Cybercriminalité : L’IA devient une arme industrielle selon Google
05/12/2026The dark side of IA. Le rapport de mai 2026 du Google Threat Intelligence Group (GTIG) met en lumière une transition structurelle dans l’usage de l’intelligence artificielle par les acteurs malveillants. Les observations techniques révèlent que l’IA ne sert plus seulement d’outil d’expérimentation, mais devient un moteur d’industrialisation pour les opérations de cyberattaques. Cette évolution se manifeste par une intégration des modèles de langage à grande échelle dans les processus de découverte de vulnérabilités et de développement de logiciels malveillants. Les données recueillies auprès des équipes de Mandiant et les analyses des modèles Gemini montrent que les adversaires ciblent désormais activement l’écosystème logiciel de l’IA, tout en détournant ses capacités pour automatiser des phases critiques de l’intrusion, de la reconnaissance initiale à l’exécution de commandes complexes.
- Le Google Threat Intelligence Group a révélé une transformation inquiétante dans l’utilisation de l’IA par les cybercriminels, passant d’un simple outil à un moteur d’industrialisation des cyberattaques.
- Des acteurs malveillants, dont des groupes liés à la Chine et à la Corée du Nord, exploitent l’IA pour contourner des mesures de sécurité et développer des attaques sophistiquées, augmentant l’efficacité et l’autonomie de leurs opérations.
L’IA comme multiplicateur de force dans le cycle d’attaque
Les acteurs étatiques et cybercriminels exploitent désormais l’IA pour augmenter l’efficacité de leurs opérations techniques. Le GTIG a identifié dans son rapport, pour la première fois, l’usage d’une attaque zéro-day (vulnérabilité logicielle dont le développeur n’a pas connaissance) développée avec l’assistance de modèles de langage, permettant de contourner des mécanismes d’authentification à double facteur (2FA).

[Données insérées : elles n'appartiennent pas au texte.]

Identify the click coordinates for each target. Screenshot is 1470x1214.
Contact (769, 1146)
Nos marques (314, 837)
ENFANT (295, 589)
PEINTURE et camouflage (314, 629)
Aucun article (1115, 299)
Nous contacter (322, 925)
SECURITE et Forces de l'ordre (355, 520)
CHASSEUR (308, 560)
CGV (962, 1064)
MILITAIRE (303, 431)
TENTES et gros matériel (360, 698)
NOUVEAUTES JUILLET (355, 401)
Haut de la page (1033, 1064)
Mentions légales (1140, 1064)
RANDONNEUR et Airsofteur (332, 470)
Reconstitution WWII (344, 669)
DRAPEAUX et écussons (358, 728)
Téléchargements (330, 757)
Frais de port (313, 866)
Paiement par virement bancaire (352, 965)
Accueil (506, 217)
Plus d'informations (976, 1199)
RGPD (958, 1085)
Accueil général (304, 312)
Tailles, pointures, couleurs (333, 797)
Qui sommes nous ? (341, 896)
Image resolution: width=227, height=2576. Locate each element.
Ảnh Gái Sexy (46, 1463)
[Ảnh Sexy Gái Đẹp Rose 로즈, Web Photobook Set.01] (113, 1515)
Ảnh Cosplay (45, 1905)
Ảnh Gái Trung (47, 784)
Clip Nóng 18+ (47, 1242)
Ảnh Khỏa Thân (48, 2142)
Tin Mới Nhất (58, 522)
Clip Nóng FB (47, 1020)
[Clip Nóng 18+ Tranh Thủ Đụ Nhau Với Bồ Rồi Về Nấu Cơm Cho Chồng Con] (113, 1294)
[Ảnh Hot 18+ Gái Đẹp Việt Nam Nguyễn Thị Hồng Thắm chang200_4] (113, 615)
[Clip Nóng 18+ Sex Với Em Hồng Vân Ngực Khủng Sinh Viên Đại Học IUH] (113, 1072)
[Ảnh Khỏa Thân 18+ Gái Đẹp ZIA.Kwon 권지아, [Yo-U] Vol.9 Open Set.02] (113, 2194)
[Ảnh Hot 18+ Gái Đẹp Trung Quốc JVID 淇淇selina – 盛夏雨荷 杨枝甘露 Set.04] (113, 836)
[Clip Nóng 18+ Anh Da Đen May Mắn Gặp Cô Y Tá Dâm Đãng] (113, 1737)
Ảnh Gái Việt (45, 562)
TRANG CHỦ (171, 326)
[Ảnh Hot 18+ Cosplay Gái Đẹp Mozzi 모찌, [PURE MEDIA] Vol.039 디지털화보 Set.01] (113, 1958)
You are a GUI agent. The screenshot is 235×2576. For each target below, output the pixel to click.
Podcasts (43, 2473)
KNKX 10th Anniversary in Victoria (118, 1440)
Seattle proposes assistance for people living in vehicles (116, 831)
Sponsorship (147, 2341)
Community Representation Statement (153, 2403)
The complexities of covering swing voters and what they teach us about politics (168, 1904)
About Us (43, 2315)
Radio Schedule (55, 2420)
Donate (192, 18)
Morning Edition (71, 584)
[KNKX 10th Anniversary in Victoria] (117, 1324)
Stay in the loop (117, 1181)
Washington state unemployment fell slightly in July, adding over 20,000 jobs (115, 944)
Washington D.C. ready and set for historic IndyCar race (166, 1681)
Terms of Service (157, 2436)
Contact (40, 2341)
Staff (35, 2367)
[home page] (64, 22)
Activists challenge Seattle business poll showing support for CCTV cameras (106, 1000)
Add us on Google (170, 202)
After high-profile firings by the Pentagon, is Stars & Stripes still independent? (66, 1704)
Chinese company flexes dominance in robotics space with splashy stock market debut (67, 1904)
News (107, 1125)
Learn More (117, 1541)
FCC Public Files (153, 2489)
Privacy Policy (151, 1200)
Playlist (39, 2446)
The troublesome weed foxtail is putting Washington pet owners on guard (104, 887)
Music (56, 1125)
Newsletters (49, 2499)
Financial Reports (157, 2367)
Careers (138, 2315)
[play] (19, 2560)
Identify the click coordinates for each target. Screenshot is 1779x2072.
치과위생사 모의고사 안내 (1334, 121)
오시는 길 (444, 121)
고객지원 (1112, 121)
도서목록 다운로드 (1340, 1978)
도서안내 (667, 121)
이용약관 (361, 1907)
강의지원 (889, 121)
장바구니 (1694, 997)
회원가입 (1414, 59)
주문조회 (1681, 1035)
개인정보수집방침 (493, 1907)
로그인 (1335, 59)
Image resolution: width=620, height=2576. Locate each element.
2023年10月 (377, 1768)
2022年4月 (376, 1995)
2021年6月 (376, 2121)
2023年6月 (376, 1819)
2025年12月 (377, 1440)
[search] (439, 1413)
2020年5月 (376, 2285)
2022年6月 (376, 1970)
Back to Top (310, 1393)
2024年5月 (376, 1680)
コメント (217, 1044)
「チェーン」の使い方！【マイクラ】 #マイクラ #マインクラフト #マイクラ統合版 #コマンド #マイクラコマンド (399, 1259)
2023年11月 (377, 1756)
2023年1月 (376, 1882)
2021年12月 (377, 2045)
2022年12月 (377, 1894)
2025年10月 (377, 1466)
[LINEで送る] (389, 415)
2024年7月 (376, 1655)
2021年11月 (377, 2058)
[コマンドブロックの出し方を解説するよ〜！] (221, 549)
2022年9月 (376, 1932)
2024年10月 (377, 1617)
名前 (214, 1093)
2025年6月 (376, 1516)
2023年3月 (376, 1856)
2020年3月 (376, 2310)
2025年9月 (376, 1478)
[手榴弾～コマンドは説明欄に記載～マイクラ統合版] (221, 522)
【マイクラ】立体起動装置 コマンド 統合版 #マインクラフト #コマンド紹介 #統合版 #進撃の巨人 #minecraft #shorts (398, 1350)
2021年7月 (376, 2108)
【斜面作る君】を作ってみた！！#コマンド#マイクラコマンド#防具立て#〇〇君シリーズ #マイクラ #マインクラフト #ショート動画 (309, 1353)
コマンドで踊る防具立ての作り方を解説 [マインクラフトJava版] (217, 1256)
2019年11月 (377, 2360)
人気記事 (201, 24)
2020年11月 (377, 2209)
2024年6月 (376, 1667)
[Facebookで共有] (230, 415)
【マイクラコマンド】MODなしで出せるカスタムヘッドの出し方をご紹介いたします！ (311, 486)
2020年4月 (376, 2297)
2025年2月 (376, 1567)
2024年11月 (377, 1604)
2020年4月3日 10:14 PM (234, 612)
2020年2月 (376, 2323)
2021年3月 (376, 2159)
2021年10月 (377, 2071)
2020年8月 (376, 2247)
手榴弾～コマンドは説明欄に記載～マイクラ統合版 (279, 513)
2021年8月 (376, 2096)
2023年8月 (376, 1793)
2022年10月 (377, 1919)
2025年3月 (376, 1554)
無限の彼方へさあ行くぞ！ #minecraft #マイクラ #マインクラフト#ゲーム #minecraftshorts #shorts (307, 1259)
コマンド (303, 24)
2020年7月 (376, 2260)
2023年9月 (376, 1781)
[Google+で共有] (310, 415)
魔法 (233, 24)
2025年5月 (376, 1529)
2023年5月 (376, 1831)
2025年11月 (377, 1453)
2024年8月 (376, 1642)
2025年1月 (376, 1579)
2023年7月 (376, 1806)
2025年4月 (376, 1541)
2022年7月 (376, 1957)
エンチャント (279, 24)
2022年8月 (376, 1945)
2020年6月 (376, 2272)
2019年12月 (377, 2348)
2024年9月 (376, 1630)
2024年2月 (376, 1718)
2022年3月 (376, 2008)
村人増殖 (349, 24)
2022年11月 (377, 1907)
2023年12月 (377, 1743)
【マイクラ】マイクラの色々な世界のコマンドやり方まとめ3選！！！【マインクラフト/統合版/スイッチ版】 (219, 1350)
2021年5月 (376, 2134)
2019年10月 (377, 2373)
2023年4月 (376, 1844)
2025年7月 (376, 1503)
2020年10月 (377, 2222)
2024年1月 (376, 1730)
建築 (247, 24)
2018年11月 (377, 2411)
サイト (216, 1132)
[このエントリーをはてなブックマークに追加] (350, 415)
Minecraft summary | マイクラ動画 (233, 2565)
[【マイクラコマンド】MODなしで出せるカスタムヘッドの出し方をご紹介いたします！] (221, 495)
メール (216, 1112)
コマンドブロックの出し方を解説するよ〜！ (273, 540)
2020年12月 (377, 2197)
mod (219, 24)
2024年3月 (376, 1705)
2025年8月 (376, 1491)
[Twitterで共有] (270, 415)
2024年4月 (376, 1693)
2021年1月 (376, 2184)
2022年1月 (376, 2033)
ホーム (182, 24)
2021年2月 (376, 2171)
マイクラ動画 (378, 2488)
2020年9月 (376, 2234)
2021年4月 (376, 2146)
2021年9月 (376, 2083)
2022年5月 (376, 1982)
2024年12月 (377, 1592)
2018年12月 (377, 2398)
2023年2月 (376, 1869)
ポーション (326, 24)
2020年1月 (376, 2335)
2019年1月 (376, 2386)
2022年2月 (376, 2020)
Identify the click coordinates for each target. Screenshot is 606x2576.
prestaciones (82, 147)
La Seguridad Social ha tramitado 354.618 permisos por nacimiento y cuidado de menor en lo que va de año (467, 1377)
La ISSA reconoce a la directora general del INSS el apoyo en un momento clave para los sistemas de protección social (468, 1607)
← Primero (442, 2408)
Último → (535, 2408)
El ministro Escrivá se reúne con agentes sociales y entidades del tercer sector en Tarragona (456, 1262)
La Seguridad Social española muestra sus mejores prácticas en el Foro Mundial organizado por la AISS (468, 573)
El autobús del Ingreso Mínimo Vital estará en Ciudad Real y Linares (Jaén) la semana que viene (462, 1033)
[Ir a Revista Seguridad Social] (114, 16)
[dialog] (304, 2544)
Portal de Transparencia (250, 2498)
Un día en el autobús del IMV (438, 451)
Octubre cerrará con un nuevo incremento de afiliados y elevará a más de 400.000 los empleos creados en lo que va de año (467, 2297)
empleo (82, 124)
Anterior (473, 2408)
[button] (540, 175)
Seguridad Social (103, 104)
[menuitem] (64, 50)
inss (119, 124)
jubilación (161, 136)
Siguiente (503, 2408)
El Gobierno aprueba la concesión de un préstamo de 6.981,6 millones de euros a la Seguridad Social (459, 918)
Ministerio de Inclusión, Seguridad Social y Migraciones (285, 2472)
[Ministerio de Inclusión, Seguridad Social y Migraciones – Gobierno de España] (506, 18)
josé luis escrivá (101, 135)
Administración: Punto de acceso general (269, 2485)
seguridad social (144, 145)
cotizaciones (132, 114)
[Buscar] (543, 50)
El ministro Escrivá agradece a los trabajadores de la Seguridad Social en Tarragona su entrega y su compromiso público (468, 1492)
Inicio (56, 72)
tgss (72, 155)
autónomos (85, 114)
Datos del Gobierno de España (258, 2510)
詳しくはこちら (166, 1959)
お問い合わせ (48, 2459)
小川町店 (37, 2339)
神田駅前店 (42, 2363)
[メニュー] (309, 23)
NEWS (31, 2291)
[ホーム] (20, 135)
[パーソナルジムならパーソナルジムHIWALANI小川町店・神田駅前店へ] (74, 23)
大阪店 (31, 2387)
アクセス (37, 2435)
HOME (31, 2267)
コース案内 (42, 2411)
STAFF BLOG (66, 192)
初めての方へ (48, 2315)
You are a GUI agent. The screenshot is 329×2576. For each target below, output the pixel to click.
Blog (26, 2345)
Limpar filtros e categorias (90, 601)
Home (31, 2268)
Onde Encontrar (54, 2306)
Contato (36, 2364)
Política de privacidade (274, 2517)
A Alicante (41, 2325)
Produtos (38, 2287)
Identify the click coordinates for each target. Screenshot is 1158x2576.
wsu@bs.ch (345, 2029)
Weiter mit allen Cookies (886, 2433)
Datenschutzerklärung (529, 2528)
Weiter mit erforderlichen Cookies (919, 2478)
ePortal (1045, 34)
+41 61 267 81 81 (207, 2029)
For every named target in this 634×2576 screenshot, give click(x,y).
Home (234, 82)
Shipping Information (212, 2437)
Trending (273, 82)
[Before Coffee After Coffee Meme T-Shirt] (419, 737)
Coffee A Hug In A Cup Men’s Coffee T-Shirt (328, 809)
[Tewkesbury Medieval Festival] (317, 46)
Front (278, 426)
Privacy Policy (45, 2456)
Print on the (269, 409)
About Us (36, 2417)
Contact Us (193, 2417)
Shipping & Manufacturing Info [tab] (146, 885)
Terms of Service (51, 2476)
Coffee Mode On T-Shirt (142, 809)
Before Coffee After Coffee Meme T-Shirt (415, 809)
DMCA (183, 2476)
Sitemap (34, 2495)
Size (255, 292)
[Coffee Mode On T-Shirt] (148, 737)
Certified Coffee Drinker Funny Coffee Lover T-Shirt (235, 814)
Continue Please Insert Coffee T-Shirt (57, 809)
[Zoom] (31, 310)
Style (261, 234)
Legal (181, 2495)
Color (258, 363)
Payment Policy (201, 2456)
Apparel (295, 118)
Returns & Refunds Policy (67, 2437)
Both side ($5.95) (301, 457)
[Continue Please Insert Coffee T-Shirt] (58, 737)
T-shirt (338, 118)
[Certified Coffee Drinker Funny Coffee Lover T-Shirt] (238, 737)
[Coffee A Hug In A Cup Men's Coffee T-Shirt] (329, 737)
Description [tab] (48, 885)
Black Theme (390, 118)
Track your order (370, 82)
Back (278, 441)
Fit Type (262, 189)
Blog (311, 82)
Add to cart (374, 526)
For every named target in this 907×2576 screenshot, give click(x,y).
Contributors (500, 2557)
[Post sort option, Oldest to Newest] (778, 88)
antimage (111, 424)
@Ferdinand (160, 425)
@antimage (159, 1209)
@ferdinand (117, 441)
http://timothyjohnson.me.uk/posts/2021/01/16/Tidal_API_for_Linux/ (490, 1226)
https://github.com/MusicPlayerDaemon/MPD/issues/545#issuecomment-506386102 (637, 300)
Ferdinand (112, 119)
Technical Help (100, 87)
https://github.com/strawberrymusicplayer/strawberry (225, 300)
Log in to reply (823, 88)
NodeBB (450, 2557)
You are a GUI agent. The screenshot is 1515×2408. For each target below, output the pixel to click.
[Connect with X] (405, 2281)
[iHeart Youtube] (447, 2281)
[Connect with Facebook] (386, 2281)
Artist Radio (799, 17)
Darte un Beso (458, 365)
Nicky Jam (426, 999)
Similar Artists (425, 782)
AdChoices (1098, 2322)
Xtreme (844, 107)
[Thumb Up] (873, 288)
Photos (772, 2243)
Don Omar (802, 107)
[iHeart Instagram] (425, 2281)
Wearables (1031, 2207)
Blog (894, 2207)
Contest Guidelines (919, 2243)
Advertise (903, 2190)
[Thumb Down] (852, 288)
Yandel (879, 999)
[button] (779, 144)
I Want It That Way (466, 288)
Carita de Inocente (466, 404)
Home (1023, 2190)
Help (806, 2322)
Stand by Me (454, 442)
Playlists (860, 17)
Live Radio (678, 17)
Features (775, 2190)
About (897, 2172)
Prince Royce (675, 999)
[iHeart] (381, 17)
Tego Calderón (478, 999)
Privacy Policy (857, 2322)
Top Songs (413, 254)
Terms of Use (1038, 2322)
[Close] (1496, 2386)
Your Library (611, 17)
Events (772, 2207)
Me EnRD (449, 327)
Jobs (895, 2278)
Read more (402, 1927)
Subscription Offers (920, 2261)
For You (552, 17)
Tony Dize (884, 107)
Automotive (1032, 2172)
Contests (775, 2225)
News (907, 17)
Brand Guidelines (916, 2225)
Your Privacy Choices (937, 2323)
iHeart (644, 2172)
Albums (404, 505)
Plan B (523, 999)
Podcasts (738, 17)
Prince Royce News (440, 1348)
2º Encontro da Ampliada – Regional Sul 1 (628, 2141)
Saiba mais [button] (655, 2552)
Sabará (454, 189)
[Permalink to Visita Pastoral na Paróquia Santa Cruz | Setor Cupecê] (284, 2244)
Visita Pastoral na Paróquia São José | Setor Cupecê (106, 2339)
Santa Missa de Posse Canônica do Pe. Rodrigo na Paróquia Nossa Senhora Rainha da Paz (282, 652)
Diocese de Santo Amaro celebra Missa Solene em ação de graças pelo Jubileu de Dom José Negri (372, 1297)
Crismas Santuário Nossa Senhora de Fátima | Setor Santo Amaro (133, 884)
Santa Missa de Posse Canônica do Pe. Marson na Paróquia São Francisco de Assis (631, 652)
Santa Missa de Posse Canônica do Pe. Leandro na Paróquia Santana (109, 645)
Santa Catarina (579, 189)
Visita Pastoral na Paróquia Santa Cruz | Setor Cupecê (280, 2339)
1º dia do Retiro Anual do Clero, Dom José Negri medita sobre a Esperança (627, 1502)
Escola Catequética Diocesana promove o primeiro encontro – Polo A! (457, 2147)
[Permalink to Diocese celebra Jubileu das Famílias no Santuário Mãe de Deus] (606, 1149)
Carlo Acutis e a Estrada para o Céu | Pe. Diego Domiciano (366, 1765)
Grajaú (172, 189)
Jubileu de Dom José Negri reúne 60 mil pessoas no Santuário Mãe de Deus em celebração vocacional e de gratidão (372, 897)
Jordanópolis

Des groupes liés à la République populaire de Chine (RPC) et à la Corée du Nord (DPRK) utilisent des personas d’experts en sécurité pour orienter les modèles vers la recherche de failles logiques dans des équipements réseaux. Par ailleurs, le développement de malwares polymorphes s’accélère grâce à la génération automatisée de code de leurre.
Des familles de logiciels comme CANFAIL ou LONGSTREAM intègrent des blocs de code inertes, produits par IA, afin d’obfusquer leur fonctionnalité réelle et de compliquer l’analyse par les outils de détection traditionnels. Cette tendance s’accompagne d’une orchestration de plus en plus autonome des attaques.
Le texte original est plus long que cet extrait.